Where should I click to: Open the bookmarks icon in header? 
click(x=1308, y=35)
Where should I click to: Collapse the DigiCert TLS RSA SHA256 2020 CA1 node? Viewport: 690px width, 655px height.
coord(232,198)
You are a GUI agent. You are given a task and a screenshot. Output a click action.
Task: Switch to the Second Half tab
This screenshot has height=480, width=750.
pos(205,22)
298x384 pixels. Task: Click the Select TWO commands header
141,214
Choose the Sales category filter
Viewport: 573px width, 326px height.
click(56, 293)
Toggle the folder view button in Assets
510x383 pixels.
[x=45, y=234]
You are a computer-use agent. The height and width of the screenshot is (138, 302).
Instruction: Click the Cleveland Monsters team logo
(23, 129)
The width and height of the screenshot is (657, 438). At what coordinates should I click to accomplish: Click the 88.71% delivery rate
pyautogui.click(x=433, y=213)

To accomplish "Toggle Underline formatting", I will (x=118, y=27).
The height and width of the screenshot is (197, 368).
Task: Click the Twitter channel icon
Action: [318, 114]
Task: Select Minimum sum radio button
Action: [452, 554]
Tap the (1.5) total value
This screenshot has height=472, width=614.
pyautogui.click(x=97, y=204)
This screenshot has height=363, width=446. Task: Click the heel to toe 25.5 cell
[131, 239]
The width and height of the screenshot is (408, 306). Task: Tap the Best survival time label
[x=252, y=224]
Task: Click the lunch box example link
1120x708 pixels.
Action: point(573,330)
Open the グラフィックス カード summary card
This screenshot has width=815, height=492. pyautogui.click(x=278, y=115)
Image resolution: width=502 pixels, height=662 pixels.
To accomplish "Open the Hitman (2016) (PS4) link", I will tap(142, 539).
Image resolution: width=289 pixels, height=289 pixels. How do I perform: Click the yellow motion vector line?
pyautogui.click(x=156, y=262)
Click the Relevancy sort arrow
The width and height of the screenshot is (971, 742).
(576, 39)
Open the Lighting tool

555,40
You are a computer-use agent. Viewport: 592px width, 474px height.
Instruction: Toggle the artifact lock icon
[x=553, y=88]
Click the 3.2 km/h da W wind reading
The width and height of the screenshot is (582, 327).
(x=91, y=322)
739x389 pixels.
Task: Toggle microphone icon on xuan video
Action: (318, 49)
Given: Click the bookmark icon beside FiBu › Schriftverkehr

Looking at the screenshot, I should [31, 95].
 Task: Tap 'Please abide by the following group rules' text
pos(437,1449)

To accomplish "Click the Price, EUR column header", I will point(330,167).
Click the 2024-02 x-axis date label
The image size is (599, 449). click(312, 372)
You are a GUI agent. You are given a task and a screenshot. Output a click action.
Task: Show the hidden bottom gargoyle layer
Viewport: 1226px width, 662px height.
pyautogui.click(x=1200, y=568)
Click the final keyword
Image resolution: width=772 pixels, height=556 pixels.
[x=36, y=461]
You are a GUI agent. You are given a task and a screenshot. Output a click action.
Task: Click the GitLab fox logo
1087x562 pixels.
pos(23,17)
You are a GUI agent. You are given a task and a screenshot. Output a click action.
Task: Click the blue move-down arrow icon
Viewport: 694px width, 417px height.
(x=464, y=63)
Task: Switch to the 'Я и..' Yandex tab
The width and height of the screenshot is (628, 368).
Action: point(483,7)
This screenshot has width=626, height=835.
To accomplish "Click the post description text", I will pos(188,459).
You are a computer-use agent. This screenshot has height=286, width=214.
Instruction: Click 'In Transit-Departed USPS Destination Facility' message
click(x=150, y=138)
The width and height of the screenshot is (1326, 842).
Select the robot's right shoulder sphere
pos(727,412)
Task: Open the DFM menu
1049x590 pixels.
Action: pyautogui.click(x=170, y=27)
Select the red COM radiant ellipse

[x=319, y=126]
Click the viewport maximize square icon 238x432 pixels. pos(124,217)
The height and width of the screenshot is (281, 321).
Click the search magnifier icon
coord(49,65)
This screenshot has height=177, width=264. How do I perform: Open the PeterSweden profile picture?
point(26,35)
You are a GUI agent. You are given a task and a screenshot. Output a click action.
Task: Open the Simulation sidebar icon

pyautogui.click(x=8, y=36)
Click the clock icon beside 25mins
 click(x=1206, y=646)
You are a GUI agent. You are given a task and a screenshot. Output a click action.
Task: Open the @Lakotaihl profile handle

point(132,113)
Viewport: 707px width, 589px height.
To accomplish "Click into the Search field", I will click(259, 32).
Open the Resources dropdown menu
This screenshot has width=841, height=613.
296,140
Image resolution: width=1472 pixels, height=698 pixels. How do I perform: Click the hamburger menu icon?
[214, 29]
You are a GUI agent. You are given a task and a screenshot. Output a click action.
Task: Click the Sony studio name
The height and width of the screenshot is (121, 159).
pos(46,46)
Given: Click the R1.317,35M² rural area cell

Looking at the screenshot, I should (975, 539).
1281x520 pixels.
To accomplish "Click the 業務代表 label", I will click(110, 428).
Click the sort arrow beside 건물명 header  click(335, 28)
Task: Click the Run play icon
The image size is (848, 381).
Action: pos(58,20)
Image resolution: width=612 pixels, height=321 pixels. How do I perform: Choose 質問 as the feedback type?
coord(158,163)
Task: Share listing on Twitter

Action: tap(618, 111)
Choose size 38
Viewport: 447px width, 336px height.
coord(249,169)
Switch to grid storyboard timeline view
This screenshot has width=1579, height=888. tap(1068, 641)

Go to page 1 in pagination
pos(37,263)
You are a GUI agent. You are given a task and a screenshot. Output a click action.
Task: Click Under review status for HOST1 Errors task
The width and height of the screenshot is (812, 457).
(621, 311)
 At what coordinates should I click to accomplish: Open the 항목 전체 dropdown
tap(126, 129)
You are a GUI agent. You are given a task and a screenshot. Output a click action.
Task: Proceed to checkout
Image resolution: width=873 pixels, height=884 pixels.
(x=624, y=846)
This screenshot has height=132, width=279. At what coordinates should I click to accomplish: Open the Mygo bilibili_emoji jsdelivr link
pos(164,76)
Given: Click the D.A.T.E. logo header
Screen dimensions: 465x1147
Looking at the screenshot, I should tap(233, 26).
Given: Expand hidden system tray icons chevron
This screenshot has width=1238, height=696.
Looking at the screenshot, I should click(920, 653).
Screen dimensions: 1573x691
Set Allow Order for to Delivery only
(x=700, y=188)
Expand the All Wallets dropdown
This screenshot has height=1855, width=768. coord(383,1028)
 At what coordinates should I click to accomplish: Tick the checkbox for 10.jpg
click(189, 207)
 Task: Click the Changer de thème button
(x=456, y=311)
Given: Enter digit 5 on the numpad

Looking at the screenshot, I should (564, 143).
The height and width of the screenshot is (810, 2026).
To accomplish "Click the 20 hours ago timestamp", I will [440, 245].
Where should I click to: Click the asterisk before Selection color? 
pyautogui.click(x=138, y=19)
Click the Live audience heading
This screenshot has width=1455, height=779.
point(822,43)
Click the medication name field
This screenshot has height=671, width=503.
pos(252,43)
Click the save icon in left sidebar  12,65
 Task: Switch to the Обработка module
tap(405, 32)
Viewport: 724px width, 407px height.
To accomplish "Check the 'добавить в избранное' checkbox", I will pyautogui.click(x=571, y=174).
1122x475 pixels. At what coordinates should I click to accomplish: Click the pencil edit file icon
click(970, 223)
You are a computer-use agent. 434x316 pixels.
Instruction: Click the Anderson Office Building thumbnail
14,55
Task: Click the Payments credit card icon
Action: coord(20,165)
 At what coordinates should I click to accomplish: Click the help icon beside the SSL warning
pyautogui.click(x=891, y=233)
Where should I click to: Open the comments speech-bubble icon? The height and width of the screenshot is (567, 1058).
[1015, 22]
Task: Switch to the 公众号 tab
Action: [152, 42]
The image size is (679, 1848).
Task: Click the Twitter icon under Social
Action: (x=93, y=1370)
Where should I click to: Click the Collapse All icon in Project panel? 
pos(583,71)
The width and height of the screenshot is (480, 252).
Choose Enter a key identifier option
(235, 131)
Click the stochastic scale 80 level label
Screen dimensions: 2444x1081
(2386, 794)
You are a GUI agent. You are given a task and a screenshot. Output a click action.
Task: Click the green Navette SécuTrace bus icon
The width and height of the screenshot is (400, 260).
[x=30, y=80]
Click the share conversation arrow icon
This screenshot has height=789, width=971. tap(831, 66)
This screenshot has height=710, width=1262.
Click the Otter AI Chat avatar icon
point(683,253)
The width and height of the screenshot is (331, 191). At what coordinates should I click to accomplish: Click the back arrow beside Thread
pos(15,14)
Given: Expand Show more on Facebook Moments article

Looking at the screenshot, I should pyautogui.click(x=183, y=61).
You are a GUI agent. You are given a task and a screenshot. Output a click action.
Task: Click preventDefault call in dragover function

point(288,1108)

──────────────────────────────

Convert the entries between the line containing "1122x475 pixels. At" and the line containing "pyautogui.click(x=891, y=233)", inclusive, into a numbered list, omitting blank lines.

## FULL ANSWER:
1. 1122x475 pixels. At what coordinates should I click to accomplish: Click the pencil edit file icon
2. click(970, 223)
3. You are a computer-use agent. 434x316 pixels.
4. Instruction: Click the Anderson Office Building thumbnail
5. 14,55
6. Task: Click the Payments credit card icon
7. Action: coord(20,165)
8.  At what coordinates should I click to accomplish: Click the help icon beside the SSL warning
9. pyautogui.click(x=891, y=233)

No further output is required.